6 CONCLUSIONS AND FUTURE WORK

In this paper, some our efforts in creating web-based exercises for speech technology have been presented. It has been useful to liberate our students from the need to use certain computers or special laboratory set-ups at certain hours. In fact, it has become necessary since the total number of students has risen from about 20 to 200 in two years and one of our courses was given at Linköping University.
Much remains to be done, but the basic framework has shown its strength. Our current systems will be continuously developed and extended. The speech analysis module will be expanded in order to make re-synthesis possible in conjunction with the speech synthesis tool. The educational dialogue system will be improved. Modules for multi-modal synthesis and prosodic analysis will be added, as well as dialogue dependent speech recognition and speech synthesis. 
We believe that using the Internet will play an increasingly important role in making speech technology available anywhere for educational and co-operative purposes.

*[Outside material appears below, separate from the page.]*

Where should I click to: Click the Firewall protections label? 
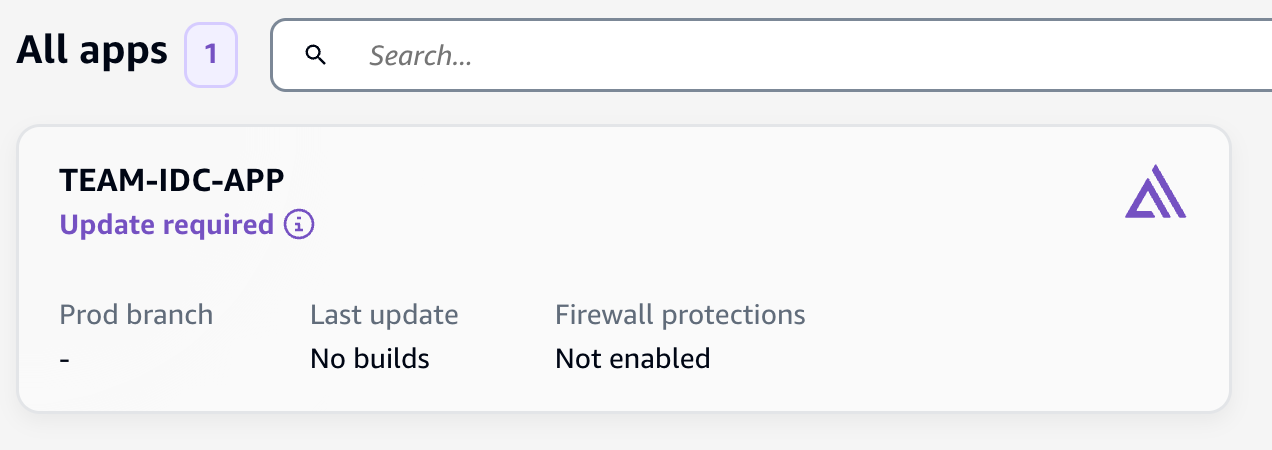(x=680, y=315)
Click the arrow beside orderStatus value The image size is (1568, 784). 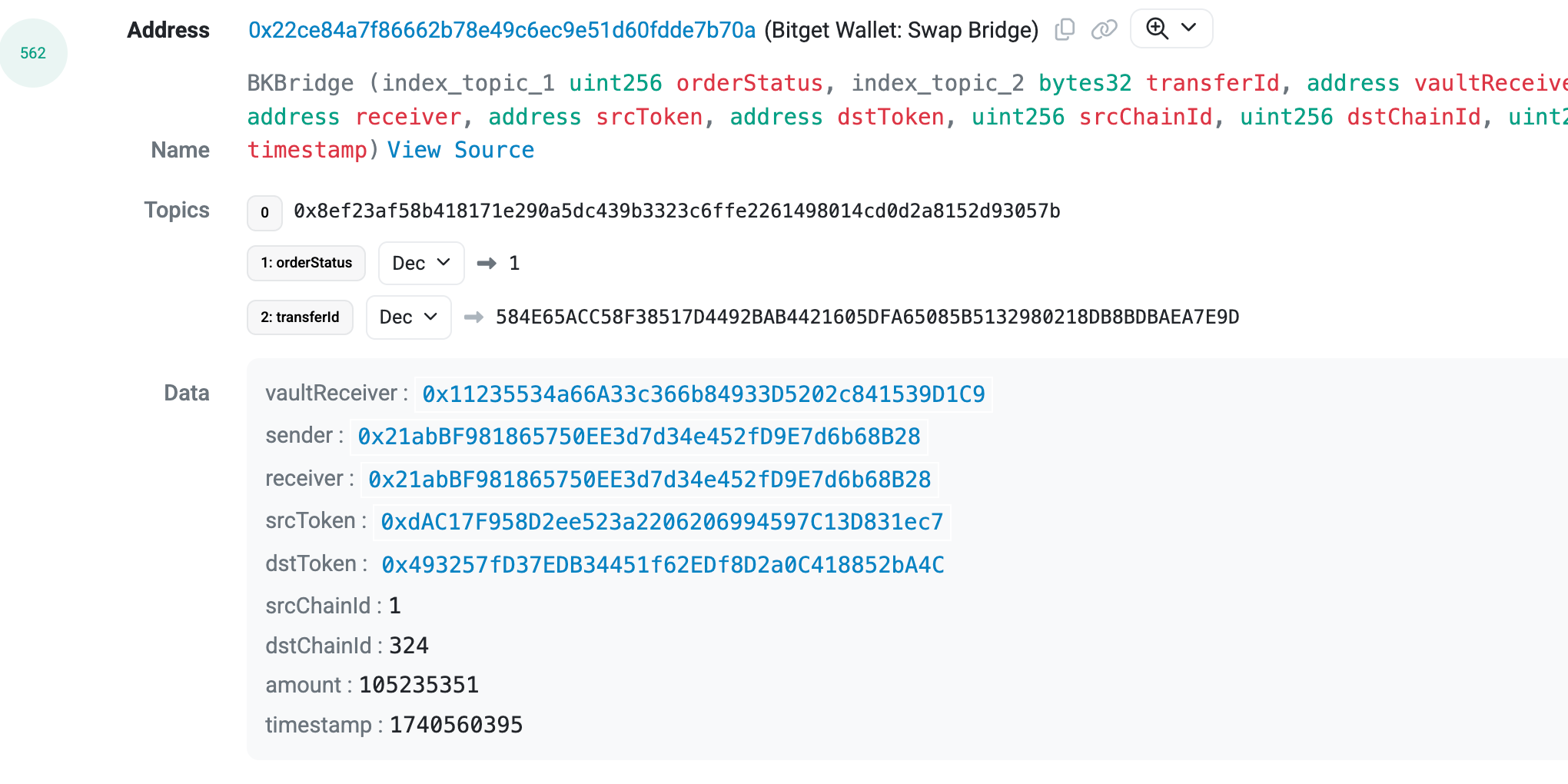pyautogui.click(x=487, y=263)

Our investment in the web-based modular approach has already paid off in terms of effortless portability and easy implementation of demonstrators[5]

7 REFERENCES

  1. Sjölander, K., and Gustafson, J. (1997) An Integrated System for Teaching Spoken Dialogue Systems Technology, in Proceedings of Eurospeech '97.
  2. Gustafson, J., Elmberg, P., Carlson, R., Jönsson, A. (1998) An educational dialogue system with a user controllable dialogue manager, in Proc. of ICLSP´98.
  3. Lewin E., (1998) The Broker Architecture, http://www.speech.kth.se/proj/broker/.
  4. Sjölander, K., (1997) The Snack Sound Visualization Module, http://www.speech.kth.se/snack/.
  5. Gustafson, J., Lindberg, N. and Lundeberg, M. (1999) The August spoken dialogue system, to be published in proceedings of Eurospeech'99.'
  6. Sutton, S. et a. (1998) Universal Speech Tools: The CSLU Toolkit, in Proceedings of ICLSP´98.
  7. Barras, C., Geoffrois, E., Wu, Z. and Liberman, M (1998) Transcriber: a Free Tool for Segmenting, Labeling and Transcribing Speech, First International Conference on Language Resources and Evaluation. http://www.etca.fr/CTA/gip/Projets/Transcriber/
  8. Carlson, R., Granström, B., and Hunnicutt, S. (1982) A multi-language text-to-speech module, Proceedings of ICASSP '82, Paris, Vol. 3, pp 1604-1607, 1982.

  9. Beskow, J. (1995) Rule-based Visual Speech Synthesis, in Proceedings of Eurospeech '95.